#### Your goal
Reproduce the entries from the line containing "Task: Tap the Android back navigation button" through the line containing "Action: 170,361", with both ends included. Leave the pictures out.

#### Dataset rows
#####

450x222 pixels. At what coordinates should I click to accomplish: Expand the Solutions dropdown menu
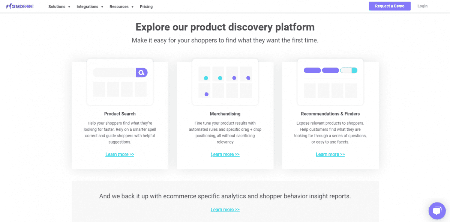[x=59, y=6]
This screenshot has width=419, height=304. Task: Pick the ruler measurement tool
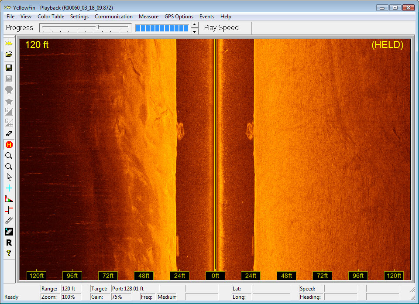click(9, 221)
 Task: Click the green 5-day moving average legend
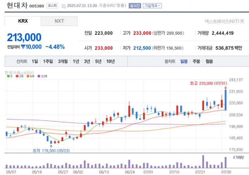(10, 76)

#####

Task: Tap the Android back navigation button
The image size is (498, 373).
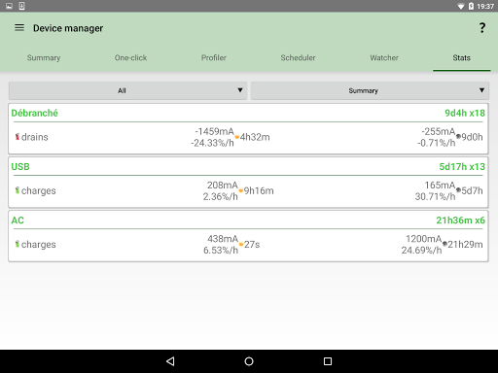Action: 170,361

#####

#### Task response
Task: Tap the Android back navigation button
The image size is (498, 373).
Action: 170,361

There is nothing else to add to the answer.